INFORMATION SHOWN:
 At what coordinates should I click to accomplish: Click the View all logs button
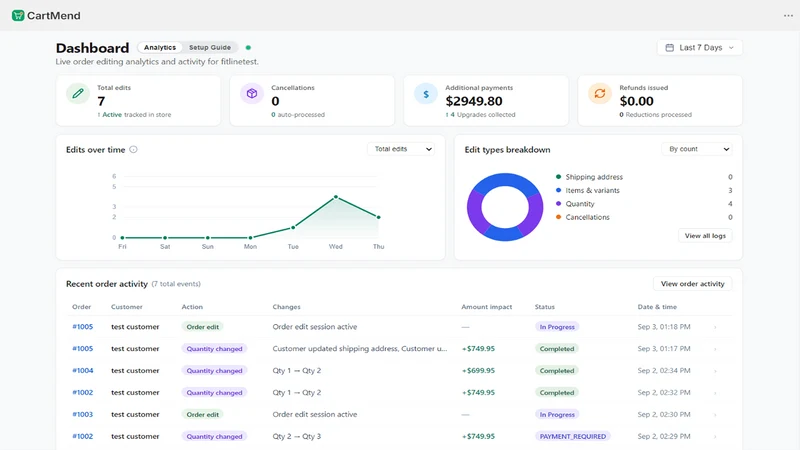click(705, 236)
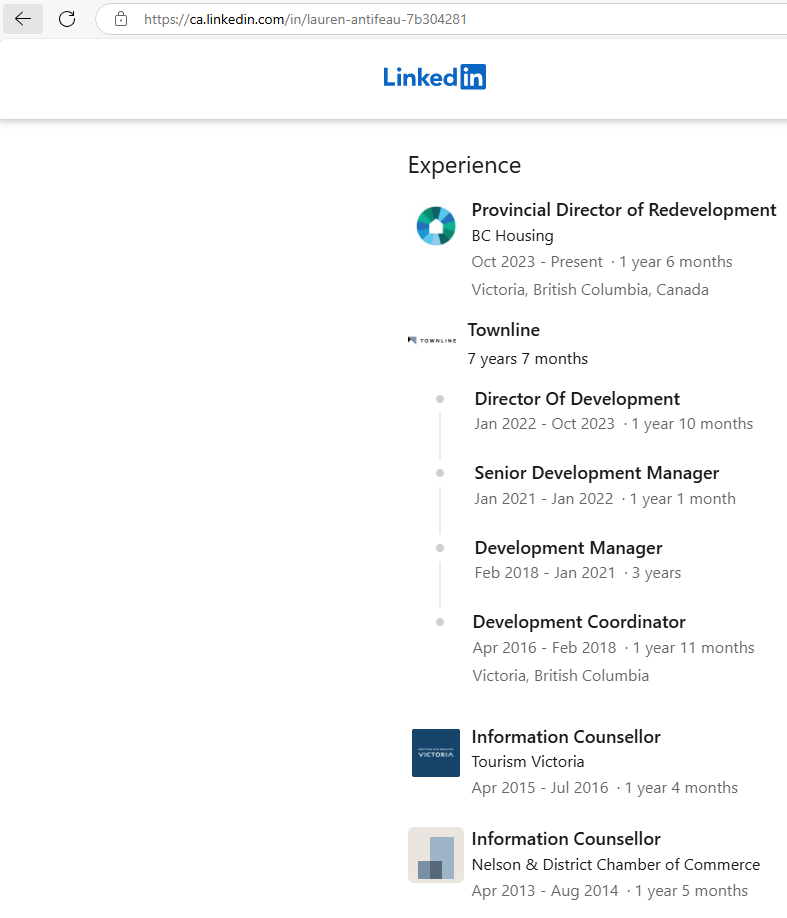The height and width of the screenshot is (918, 787).
Task: Click Nelson & District Chamber of Commerce
Action: click(x=615, y=865)

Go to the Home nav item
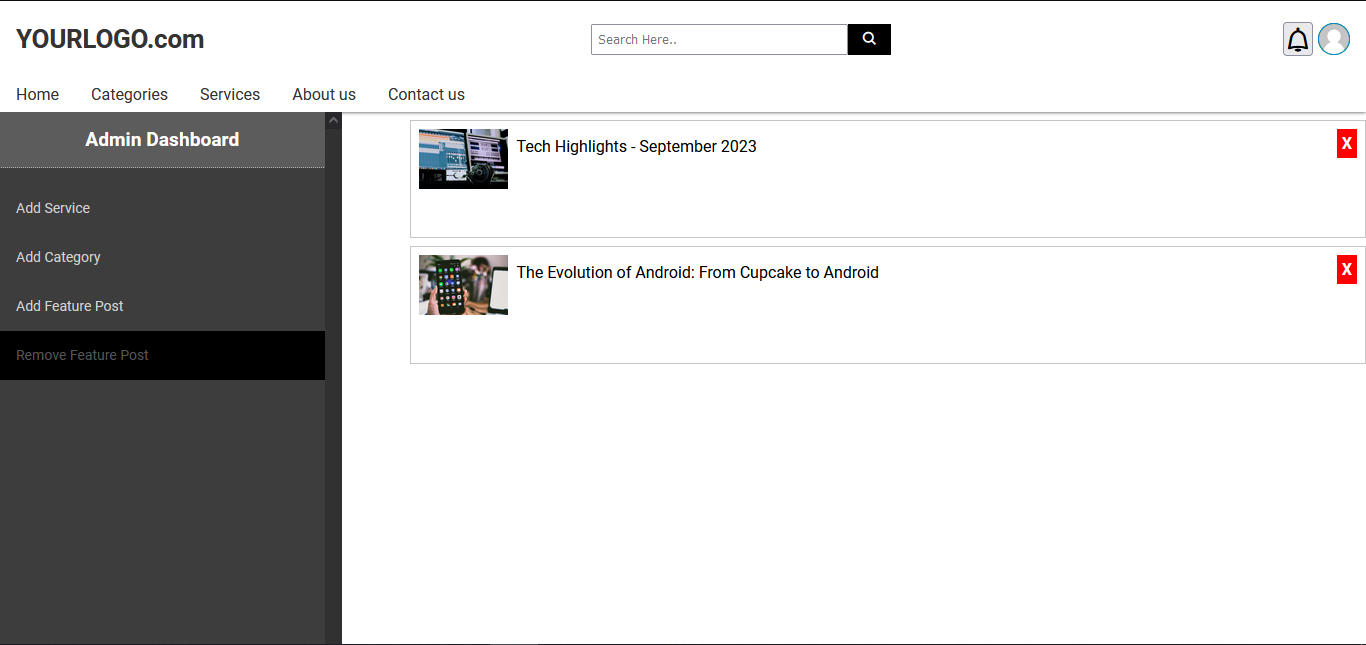coord(37,94)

INSTRUCTION: Swap "View all logs" for "View all events" in the records above, leaving everything else as it is, and reproduce them without the pictures.

FULL SOLUTION:
 At what coordinates should I click to accomplish: Click the View all events button
click(705, 236)
The height and width of the screenshot is (918, 787).
Task: Click Nelson & District Chamber of Commerce
Action: click(x=615, y=865)

Go to the Home nav item
coord(37,94)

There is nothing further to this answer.